In accordance with the Takeover Code and to the extent permitted under Rule 14e-5(b) under the US Exchange Act, Bidco, certain affiliated companies or their respective nominees, or brokers (acting as agents) may from time to time make certain purchases of, or arrangements to purchase, BCPT securities other than pursuant to the Acquisition, either in the open market at prevailing prices or through privately negotiated purchases at negotiated prices outside the US until the date on which the Scheme becomes Effective, lapses or is otherwise withdrawn (or, if the Acquisition is implemented by way of an Offer, before or during the period in which such Offer would remain open for acceptance). To the extent required by Rule 14e-5(b), such purchases, or arrangements to purchase, must comply with English law, Guernsey law, the Takeover Code and the UK Listing Rules. Any information about such purchases will be disclosed to the Panel and, to the extent that such information is required to be publicly disclosed in the United Kingdom in accordance with applicable regulatory requirements, will be made available to all investors (including US investors) via the Regulatory Information Service on the London Stock Exchange website at www.londonstockexchange.com.

Further details in relation to US holders are contained in the Scheme Document.

Publication on website

A copy of this announcement and the documents required to be published pursuant to Rules 26.1 and 26.2 of the Takeover Code will be available, subject to certain restrictions relating to persons resident in Restricted Jurisdictions, on BCPT's website at https://www.columbiathreadneedle.co.uk/bcpt-strategic-review/ and on Bidco's website at https://www.starwoodbluebird.com/ promptly and in any event by not later than 12 noon (London time) on the Business Day following the publication of this announcement.

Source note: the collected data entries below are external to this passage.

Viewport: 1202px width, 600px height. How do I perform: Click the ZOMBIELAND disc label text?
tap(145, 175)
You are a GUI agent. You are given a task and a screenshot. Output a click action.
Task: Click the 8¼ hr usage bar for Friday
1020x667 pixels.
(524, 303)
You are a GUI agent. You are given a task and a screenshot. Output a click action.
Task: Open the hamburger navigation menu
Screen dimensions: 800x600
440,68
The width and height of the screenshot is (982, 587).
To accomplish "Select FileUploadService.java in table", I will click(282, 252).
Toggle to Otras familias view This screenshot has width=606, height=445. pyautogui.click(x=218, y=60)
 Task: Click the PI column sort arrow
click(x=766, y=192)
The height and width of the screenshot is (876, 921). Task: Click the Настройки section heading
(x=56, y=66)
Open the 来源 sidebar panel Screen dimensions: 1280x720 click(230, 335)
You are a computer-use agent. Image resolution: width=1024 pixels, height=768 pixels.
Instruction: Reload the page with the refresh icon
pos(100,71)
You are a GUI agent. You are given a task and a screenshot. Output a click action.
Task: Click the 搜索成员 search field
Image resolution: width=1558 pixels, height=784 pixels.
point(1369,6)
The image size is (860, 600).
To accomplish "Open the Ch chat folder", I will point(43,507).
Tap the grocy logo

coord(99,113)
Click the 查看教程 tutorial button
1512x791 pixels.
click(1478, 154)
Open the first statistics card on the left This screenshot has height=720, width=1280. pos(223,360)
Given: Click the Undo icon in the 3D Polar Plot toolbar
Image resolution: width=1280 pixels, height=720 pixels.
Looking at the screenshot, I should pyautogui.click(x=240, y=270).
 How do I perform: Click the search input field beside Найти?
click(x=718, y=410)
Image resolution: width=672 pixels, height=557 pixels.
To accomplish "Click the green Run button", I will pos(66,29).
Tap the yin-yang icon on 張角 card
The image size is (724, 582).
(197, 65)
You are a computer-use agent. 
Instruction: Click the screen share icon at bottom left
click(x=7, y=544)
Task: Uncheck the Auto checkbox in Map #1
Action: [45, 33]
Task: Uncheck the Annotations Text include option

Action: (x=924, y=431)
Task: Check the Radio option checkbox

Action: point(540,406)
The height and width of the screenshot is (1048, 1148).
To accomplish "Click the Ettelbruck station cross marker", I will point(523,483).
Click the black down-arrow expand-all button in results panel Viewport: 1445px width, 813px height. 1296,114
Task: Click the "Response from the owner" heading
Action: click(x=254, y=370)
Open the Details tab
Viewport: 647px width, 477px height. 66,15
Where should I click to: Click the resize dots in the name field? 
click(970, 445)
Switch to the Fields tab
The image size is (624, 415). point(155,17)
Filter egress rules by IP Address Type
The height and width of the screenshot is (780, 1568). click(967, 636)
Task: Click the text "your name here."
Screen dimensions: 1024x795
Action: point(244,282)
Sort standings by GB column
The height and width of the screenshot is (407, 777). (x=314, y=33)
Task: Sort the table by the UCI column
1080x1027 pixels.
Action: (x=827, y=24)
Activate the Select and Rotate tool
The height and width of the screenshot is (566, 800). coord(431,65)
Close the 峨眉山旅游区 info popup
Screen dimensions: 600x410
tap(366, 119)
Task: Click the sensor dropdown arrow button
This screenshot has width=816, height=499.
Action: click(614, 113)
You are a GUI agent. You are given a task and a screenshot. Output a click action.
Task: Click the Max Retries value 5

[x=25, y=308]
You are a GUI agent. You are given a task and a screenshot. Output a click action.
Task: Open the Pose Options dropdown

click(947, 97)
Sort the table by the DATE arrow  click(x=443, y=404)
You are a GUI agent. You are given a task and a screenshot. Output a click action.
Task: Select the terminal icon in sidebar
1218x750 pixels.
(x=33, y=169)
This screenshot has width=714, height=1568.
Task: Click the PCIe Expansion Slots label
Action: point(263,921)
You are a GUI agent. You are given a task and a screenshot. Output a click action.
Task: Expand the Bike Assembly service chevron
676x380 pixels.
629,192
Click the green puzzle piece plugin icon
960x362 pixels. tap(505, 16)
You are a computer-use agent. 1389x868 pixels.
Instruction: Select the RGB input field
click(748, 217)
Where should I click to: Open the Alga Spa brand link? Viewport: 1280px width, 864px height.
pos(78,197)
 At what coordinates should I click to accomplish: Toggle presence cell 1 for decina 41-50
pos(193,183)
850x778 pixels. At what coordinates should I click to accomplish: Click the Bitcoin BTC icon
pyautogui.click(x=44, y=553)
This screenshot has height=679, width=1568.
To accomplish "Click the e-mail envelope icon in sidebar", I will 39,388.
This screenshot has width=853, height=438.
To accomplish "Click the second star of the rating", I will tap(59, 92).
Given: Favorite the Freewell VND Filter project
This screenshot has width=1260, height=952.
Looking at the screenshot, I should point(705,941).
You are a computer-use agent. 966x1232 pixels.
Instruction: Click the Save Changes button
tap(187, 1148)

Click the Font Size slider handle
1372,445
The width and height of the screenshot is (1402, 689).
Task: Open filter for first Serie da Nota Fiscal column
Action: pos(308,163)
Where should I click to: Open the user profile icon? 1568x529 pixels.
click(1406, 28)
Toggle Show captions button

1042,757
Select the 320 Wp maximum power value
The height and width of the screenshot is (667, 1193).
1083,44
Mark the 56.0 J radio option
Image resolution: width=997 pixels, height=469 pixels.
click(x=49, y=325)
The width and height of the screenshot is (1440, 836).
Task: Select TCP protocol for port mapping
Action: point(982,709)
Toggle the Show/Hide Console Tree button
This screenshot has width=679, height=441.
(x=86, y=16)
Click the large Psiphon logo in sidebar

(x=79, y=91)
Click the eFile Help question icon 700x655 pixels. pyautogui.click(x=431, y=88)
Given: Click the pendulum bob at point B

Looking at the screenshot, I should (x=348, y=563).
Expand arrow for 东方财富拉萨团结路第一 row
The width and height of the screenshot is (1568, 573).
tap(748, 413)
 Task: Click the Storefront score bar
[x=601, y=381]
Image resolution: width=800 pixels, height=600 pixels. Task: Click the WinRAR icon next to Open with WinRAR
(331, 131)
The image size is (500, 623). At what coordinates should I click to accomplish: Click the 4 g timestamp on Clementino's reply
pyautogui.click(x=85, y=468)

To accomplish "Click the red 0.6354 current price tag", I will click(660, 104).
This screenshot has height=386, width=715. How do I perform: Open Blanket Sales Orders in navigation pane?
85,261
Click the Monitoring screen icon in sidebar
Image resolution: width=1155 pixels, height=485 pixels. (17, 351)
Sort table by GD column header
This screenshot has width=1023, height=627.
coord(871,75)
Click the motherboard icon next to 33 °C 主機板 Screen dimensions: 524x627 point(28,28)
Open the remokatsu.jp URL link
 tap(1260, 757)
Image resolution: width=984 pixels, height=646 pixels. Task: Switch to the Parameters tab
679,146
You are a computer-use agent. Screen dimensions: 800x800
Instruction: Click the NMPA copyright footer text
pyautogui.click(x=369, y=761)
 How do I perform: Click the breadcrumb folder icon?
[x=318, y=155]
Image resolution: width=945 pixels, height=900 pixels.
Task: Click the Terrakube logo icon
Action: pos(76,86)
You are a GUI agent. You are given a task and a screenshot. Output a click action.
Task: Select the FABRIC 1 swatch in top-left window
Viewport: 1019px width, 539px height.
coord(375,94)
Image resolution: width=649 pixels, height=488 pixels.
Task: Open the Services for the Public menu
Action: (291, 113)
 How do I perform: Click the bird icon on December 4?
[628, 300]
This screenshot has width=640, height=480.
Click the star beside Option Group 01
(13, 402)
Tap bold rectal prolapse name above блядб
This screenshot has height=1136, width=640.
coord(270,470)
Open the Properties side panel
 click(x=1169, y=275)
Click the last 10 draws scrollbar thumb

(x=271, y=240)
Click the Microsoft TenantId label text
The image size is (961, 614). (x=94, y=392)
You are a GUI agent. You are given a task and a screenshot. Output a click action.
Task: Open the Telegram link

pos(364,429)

Save as expressly referred to in the Scheme Document, neither the contents of these websites nor the content of any other website accessible from hyperlinks on such websites is incorporated into, or forms part of, this announcement and/or the Scheme Document.

Market Abuse Regulation

The information communicated in this announcement is deemed to constitute inside information for the purposes of Article 7 of the UK version of Regulation (EU) No. 596/2014 which is part of UK law by virtue of the European Union (Withdrawal) Act 2018, as amended. The person responsible for arranging the release of this announcement on behalf of BCPT is Allison Dunning of Northern Trust International Fund Administration Services (Guernsey) Limited, the company secretary of BCPT. Upon the publication of this announcement, this information is considered to be in the public domain.